Task directions: Could you write out all the entries below again, swapping every "Image resolution" for "Screen size" and leaving everything else unchanged?

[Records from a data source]
════════════════════
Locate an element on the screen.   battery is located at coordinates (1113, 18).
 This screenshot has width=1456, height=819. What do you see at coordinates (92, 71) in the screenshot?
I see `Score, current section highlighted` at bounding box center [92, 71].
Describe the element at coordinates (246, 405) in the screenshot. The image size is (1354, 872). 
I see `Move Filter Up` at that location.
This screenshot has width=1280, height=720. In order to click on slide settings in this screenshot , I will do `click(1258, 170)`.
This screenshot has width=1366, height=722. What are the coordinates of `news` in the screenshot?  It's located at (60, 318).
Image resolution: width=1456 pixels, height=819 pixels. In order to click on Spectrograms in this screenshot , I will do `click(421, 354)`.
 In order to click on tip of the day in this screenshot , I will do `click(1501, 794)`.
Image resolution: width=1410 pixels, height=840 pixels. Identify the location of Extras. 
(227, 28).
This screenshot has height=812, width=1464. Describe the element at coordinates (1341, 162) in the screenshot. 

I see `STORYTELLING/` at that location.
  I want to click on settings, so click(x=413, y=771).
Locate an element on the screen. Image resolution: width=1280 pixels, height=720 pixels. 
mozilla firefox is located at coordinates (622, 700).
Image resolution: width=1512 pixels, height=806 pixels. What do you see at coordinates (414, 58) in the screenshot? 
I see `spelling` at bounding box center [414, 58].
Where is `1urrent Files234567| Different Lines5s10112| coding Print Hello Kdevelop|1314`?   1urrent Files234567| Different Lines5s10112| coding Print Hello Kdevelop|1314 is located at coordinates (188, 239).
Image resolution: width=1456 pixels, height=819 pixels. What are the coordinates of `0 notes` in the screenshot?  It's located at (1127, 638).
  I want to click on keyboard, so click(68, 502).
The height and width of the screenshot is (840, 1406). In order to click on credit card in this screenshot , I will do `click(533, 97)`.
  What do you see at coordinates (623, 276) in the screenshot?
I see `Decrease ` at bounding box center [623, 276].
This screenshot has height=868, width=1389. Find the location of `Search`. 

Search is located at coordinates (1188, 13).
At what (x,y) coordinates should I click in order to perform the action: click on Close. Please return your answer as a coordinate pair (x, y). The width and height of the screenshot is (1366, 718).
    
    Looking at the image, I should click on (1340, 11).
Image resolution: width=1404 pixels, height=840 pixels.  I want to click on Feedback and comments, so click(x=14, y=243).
════════════════════
Result of the task:
Locate an element on the screen.   battery is located at coordinates (1113, 18).
 This screenshot has width=1456, height=819. What do you see at coordinates (92, 71) in the screenshot?
I see `Score, current section highlighted` at bounding box center [92, 71].
Describe the element at coordinates (246, 405) in the screenshot. The image size is (1354, 872). 
I see `Move Filter Up` at that location.
This screenshot has width=1280, height=720. In order to click on slide settings in this screenshot , I will do `click(1258, 170)`.
This screenshot has width=1366, height=722. What are the coordinates of `news` in the screenshot?  It's located at (60, 318).
Screen size: width=1456 pixels, height=819 pixels. In order to click on Spectrograms in this screenshot , I will do `click(421, 354)`.
 In order to click on tip of the day in this screenshot , I will do `click(1501, 794)`.
Screen size: width=1410 pixels, height=840 pixels. Identify the location of Extras. 
(227, 28).
This screenshot has height=812, width=1464. Describe the element at coordinates (1341, 162) in the screenshot. 

I see `STORYTELLING/` at that location.
  I want to click on settings, so click(x=413, y=771).
Locate an element on the screen. Screen size: width=1280 pixels, height=720 pixels. 
mozilla firefox is located at coordinates (622, 700).
Screen size: width=1512 pixels, height=806 pixels. What do you see at coordinates (414, 58) in the screenshot? 
I see `spelling` at bounding box center [414, 58].
Where is `1urrent Files234567| Different Lines5s10112| coding Print Hello Kdevelop|1314`?   1urrent Files234567| Different Lines5s10112| coding Print Hello Kdevelop|1314 is located at coordinates (188, 239).
Screen size: width=1456 pixels, height=819 pixels. What are the coordinates of `0 notes` in the screenshot?  It's located at (1127, 638).
  I want to click on keyboard, so click(68, 502).
The height and width of the screenshot is (840, 1406). In order to click on credit card in this screenshot , I will do `click(533, 97)`.
  What do you see at coordinates (623, 276) in the screenshot?
I see `Decrease ` at bounding box center [623, 276].
This screenshot has height=868, width=1389. Find the location of `Search`. 

Search is located at coordinates (1188, 13).
At what (x,y) coordinates should I click in order to perform the action: click on Close. Please return your answer as a coordinate pair (x, y). The width and height of the screenshot is (1366, 718).
    
    Looking at the image, I should click on (1340, 11).
Screen size: width=1404 pixels, height=840 pixels.  I want to click on Feedback and comments, so click(x=14, y=243).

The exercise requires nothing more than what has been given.